The entries are to be repeated in full, without any change.

◆ ◆ ◆ ◆

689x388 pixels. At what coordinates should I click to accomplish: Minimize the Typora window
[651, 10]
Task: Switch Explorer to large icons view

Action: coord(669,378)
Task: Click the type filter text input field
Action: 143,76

◆ ◆ ◆ ◆

_Exercise answer_.
689x388 pixels. At what coordinates should I click to accomplish: Minimize the Typora window
[651, 10]
Task: Switch Explorer to large icons view

Action: coord(669,378)
Task: Click the type filter text input field
Action: 143,76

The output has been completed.